WHAT YOU HAVE TO DO: For the records below, print every one exactly, with nothing dropped.

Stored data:
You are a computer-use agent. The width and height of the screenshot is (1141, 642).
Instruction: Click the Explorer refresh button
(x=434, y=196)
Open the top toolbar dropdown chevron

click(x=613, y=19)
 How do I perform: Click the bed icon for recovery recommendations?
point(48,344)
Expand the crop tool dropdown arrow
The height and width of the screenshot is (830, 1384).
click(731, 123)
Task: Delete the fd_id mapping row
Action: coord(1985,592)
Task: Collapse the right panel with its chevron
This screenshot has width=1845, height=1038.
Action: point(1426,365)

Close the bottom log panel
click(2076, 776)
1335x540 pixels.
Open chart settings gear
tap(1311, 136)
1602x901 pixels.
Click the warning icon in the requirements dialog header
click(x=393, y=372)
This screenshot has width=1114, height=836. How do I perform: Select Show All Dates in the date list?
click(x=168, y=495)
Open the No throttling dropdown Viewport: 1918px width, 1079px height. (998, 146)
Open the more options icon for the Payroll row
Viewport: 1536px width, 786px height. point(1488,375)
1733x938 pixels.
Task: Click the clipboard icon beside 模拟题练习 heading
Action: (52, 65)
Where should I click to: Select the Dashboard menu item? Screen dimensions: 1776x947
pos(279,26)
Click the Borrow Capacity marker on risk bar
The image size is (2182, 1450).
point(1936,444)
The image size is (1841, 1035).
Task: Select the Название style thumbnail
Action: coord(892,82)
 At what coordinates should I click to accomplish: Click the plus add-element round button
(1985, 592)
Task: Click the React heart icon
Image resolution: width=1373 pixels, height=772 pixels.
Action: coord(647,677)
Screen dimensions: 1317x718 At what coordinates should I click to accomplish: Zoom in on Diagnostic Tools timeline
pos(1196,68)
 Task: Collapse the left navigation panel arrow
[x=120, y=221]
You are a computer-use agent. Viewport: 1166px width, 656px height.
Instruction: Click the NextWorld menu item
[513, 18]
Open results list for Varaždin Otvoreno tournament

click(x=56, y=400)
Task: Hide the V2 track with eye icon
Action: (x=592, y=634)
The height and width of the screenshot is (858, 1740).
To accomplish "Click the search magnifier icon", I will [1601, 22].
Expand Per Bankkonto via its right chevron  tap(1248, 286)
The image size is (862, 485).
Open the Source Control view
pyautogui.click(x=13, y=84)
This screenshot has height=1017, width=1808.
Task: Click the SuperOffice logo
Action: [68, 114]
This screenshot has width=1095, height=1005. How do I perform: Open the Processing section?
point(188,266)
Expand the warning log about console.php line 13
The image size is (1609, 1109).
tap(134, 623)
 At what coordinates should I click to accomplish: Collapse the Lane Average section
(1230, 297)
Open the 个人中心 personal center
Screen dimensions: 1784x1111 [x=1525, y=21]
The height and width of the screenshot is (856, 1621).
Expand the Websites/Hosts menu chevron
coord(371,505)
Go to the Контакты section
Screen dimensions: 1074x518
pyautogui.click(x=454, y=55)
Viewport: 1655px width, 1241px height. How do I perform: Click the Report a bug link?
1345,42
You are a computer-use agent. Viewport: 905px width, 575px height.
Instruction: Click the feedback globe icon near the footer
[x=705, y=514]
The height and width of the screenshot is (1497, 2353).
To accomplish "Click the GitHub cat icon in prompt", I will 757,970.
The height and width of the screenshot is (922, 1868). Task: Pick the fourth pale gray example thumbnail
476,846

EXERCISE RESULT:
You are a computer-use agent. The width and height of the screenshot is (1141, 642).
Instruction: Click the Explorer refresh button
(x=434, y=196)
Open the top toolbar dropdown chevron

click(x=613, y=19)
 How do I perform: Click the bed icon for recovery recommendations?
point(48,344)
Expand the crop tool dropdown arrow
The height and width of the screenshot is (830, 1384).
click(731, 123)
Task: Delete the fd_id mapping row
Action: coord(1985,592)
Task: Collapse the right panel with its chevron
This screenshot has width=1845, height=1038.
Action: point(1426,365)

Close the bottom log panel
click(2076, 776)
1335x540 pixels.
Open chart settings gear
tap(1311, 136)
1602x901 pixels.
Click the warning icon in the requirements dialog header
click(x=393, y=372)
This screenshot has width=1114, height=836. How do I perform: Select Show All Dates in the date list?
click(x=168, y=495)
Open the No throttling dropdown Viewport: 1918px width, 1079px height. (998, 146)
Open the more options icon for the Payroll row
Viewport: 1536px width, 786px height. point(1488,375)
1733x938 pixels.
Task: Click the clipboard icon beside 模拟题练习 heading
Action: (52, 65)
Where should I click to: Select the Dashboard menu item? Screen dimensions: 1776x947
pos(279,26)
Click the Borrow Capacity marker on risk bar
The image size is (2182, 1450).
point(1936,444)
The image size is (1841, 1035).
Task: Select the Название style thumbnail
Action: coord(892,82)
 At what coordinates should I click to accomplish: Click the plus add-element round button
(1985, 592)
Task: Click the React heart icon
Image resolution: width=1373 pixels, height=772 pixels.
Action: coord(647,677)
Screen dimensions: 1317x718 At what coordinates should I click to accomplish: Zoom in on Diagnostic Tools timeline
pos(1196,68)
 Task: Collapse the left navigation panel arrow
[x=120, y=221]
You are a computer-use agent. Viewport: 1166px width, 656px height.
Instruction: Click the NextWorld menu item
[513, 18]
Open results list for Varaždin Otvoreno tournament

click(x=56, y=400)
Task: Hide the V2 track with eye icon
Action: (x=592, y=634)
The height and width of the screenshot is (858, 1740).
To accomplish "Click the search magnifier icon", I will [1601, 22].
Expand Per Bankkonto via its right chevron  tap(1248, 286)
The image size is (862, 485).
Open the Source Control view
pyautogui.click(x=13, y=84)
This screenshot has height=1017, width=1808.
Task: Click the SuperOffice logo
Action: [68, 114]
This screenshot has width=1095, height=1005. How do I perform: Open the Processing section?
point(188,266)
Expand the warning log about console.php line 13
The image size is (1609, 1109).
tap(134, 623)
 At what coordinates should I click to accomplish: Collapse the Lane Average section
(1230, 297)
Open the 个人中心 personal center
Screen dimensions: 1784x1111 [x=1525, y=21]
The height and width of the screenshot is (856, 1621).
Expand the Websites/Hosts menu chevron
coord(371,505)
Go to the Контакты section
Screen dimensions: 1074x518
pyautogui.click(x=454, y=55)
Viewport: 1655px width, 1241px height. How do I perform: Click the Report a bug link?
1345,42
You are a computer-use agent. Viewport: 905px width, 575px height.
Instruction: Click the feedback globe icon near the footer
[x=705, y=514]
The height and width of the screenshot is (1497, 2353).
To accomplish "Click the GitHub cat icon in prompt", I will 757,970.
The height and width of the screenshot is (922, 1868). Task: Pick the fourth pale gray example thumbnail
476,846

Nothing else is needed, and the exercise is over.